* Greggs CEO Ken McMeikan to leave when successor appointed
* Greggs says no change to trading since Oct update
* Greggs shares fall up to 4 percent
By James Davey
LONDON, Dec 10 (Reuters) - Ken McMeikan, the chief executive of British baker Greggs who led a campaign that defeated the government over a proposed “pasty tax”, has quit the company to take the top job at a private equity-backed catering firm.
Shares in Newcastle, northern England, based-Greggs, Britain’s largest seller of food on the go, fell up to 4 percent on Monday after it said McMeikan, CEO since 2008, would become CEO of Brakes Group once his successor had been appointed.
Brakes, owned by U.S. private equity firm Bain Capital, is a supplier to the foodservice industry in the UK, Ireland, France and Sweden. It employs 10,000 and has a turnover of over 2.6 billion pounds ($4.2 billion), dwarfing the 701 million pounds Greggs had in 2011.

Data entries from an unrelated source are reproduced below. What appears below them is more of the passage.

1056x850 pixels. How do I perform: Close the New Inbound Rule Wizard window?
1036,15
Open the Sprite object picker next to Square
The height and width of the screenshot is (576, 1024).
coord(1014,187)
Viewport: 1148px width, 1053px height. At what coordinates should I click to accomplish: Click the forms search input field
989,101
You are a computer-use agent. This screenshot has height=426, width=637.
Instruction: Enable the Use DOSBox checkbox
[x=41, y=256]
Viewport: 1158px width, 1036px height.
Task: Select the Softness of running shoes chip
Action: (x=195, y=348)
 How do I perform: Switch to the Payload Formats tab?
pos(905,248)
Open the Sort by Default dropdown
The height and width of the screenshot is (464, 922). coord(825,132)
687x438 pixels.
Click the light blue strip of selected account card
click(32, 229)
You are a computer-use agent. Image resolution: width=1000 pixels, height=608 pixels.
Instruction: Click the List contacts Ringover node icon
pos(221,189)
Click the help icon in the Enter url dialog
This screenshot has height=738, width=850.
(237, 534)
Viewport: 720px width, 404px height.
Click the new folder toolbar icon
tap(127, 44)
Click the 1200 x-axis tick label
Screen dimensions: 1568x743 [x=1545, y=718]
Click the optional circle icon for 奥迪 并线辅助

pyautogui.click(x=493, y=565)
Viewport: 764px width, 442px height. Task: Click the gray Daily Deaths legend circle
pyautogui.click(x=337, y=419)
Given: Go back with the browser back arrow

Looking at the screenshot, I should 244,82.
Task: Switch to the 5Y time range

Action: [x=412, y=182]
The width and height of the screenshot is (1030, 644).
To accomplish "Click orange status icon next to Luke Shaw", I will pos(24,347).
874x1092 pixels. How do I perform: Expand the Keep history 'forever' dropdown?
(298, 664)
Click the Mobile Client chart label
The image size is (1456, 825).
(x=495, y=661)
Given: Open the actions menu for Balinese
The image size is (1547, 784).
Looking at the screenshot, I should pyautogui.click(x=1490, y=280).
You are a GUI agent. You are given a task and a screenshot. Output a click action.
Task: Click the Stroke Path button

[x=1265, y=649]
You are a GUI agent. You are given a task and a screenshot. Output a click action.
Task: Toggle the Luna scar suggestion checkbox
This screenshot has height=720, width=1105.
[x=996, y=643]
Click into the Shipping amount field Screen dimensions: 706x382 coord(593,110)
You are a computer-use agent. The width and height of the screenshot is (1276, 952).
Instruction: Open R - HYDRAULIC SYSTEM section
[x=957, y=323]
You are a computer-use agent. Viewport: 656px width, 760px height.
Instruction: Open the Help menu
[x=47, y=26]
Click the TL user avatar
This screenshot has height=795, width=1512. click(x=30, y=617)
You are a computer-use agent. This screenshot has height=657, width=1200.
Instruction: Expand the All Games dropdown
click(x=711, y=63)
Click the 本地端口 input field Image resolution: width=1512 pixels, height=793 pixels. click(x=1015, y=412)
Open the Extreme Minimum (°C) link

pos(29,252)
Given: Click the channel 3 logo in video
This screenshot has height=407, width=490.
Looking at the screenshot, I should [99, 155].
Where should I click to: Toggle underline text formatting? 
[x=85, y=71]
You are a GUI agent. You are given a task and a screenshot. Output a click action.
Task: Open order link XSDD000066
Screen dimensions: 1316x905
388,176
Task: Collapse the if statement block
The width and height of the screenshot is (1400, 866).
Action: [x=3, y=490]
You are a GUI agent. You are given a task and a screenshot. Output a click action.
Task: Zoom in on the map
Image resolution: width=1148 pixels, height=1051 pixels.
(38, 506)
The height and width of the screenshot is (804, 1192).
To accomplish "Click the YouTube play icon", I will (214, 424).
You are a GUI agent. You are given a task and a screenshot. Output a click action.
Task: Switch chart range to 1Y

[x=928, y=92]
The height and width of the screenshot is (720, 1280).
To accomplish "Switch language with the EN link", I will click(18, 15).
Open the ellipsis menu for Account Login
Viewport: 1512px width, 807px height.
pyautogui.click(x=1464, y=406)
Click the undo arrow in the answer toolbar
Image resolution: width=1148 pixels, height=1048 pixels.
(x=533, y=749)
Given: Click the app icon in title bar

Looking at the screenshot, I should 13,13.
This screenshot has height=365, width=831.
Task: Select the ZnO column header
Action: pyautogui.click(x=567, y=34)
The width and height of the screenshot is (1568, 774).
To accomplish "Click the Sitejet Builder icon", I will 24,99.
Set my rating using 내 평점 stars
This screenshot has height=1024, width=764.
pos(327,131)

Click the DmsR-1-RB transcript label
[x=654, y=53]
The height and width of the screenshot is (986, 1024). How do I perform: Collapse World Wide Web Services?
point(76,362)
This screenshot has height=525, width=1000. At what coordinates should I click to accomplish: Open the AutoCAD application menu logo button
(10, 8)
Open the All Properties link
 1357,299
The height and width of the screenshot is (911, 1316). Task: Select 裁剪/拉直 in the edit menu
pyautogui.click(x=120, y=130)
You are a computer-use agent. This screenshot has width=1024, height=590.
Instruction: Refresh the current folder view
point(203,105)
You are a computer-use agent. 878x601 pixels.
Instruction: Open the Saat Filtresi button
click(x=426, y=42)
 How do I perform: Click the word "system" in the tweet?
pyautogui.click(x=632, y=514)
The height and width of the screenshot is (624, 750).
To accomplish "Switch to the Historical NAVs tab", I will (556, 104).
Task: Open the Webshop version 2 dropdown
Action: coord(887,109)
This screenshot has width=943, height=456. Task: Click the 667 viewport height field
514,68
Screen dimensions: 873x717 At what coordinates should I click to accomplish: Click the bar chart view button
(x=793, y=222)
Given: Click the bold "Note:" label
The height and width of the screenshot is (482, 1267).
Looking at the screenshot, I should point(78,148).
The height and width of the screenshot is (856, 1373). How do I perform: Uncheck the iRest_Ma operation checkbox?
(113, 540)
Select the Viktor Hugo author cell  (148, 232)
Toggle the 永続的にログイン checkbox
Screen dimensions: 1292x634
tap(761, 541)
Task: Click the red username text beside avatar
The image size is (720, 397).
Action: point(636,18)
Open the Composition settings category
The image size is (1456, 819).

Brakes has a five-year plan involving a 250 million pounds multi-year investment program.
McMeikan, a former Tesco and J Sainsbury executive and Royal Navy veteran of the 1982 Falklands War, was the architect of Greggs’ strategy to move from a group of semi-autonomous regional businesses to a national chain and diversify into wholesaling, new format stores and cafes, offering the firm important new income in the downturn.
But his finest hour came in May when he forced Britain’s finance minister, George Osborne, into an embarrassing U-turn over his plan to impose a 20 percent VAT sales tax on fresh-baked savouries, such as sausage rolls, Cornish pasties and steak bakes, that are sold warm - the so-called “pasty tax”.
“Greggs is at a difficult point in its evolution at the moment, with pressure on trading and decisions to be made on how best to allocate capital (store refits or roll-out). The timing of this departure is therefore unhelpful,” said Espirito Santo Investment Bank analyst Sanjay Vidyarthi.
Analysts said McMeikan’s salary at Brakes would easily surpass the 664,035 pounds of salary, benefits and bonus he made at Greggs in 2011.
“There are lots of pluses in the move, although it is hard to avoid the lingering feeling that he might have held out for one of the top jobs in the sector, with a few vacancies likely to be coming up next year,” said independent retail analyst Nick Bubb.
Greggs said there had been no significant change to trading since its Oct. 11 update, when it reported underlying sales down 2.6 percent in the 14 weeks to Oct. 6.
“With a tough Christmas comparative, we think Greggs will have its work cut out to meet market expectations,” said Espirito’s Vidyarthi. He forecasts a pretax profit of 51.5 million pounds for 2012 versus a current market consensus of 52.5 million pounds.
Shares in Greggs were down 12.3 pence at 474.4 pence by 0912 GMT, valuing the business at 477 million pounds.